## [Entries supplied]

━━━

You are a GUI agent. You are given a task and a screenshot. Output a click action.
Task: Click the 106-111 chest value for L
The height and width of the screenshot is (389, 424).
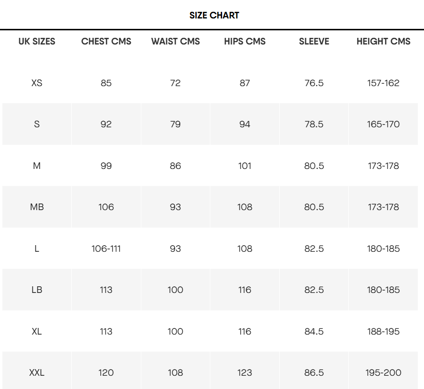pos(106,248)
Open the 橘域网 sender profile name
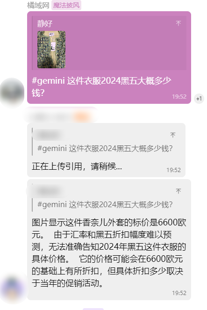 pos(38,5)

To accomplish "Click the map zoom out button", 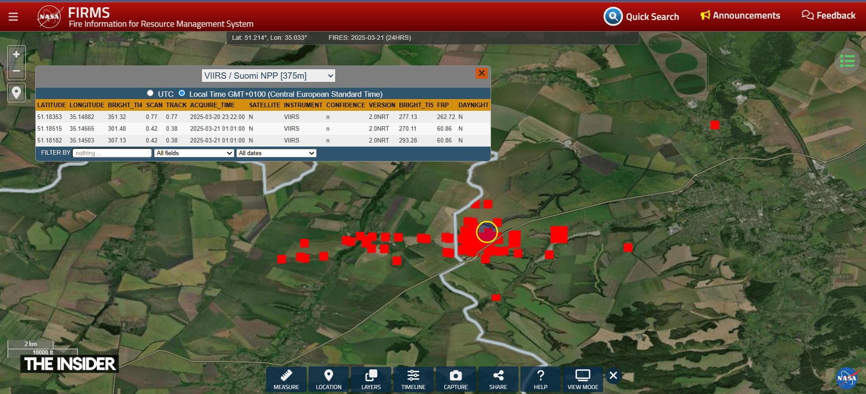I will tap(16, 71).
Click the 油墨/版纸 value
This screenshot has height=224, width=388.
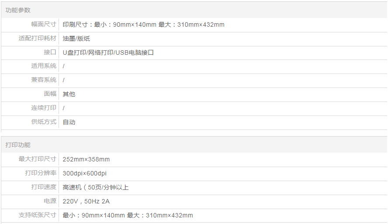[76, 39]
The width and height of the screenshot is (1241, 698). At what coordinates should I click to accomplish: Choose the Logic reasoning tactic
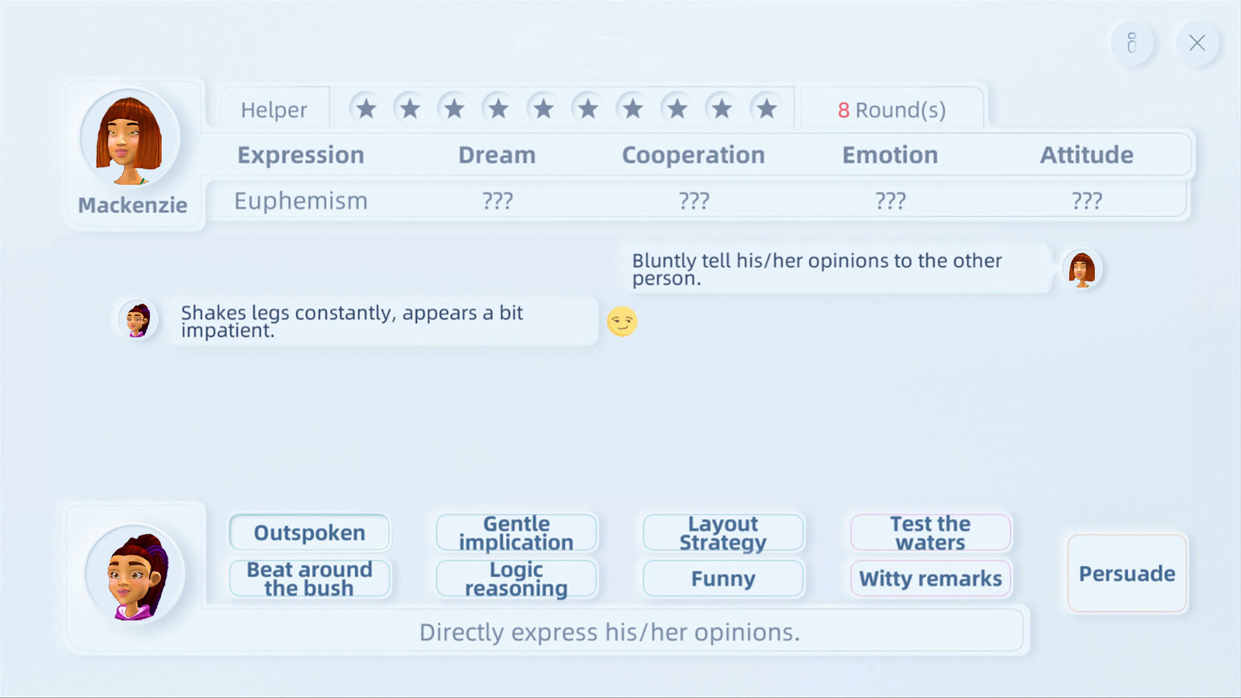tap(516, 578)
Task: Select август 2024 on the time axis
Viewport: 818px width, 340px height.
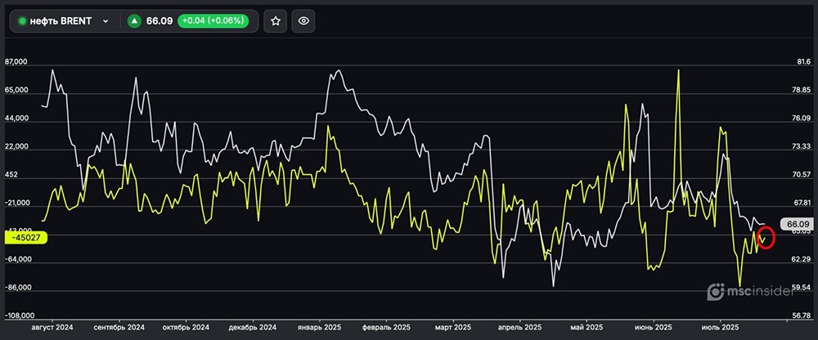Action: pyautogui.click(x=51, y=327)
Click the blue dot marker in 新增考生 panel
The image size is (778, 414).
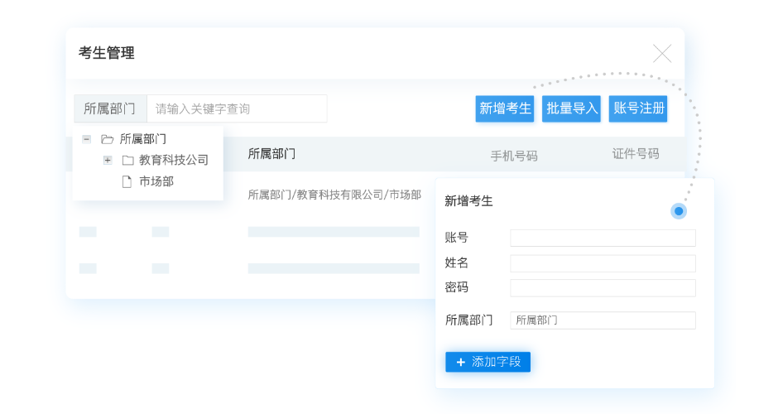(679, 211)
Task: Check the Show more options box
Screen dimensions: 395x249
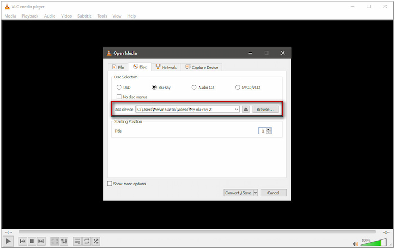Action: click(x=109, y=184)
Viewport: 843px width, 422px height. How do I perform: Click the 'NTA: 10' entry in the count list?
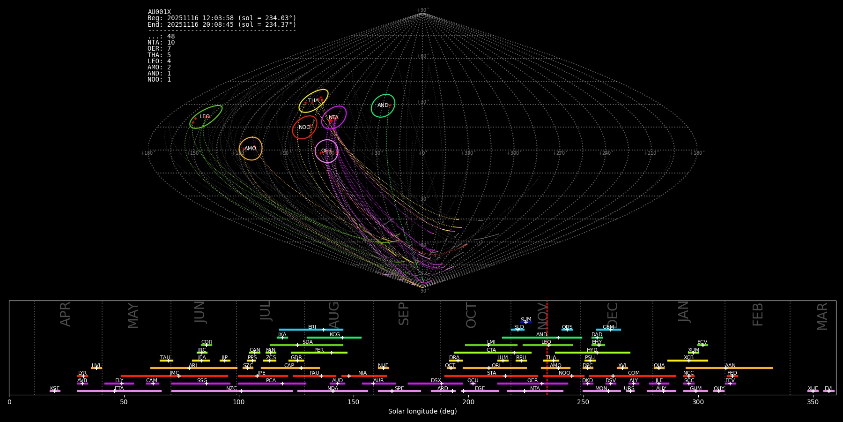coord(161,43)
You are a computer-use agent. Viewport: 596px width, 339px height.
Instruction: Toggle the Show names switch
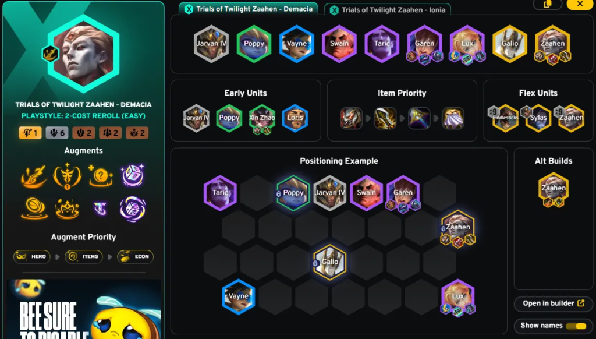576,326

━━━

## [Assignment]
Copy all lines of the listing above that contain the string "agent".

## [Result below]
You are a GUI agent. You are given a task and a screenshot. Output a click action.
You are a computer-use agent. Viewport: 596px width, 339px height.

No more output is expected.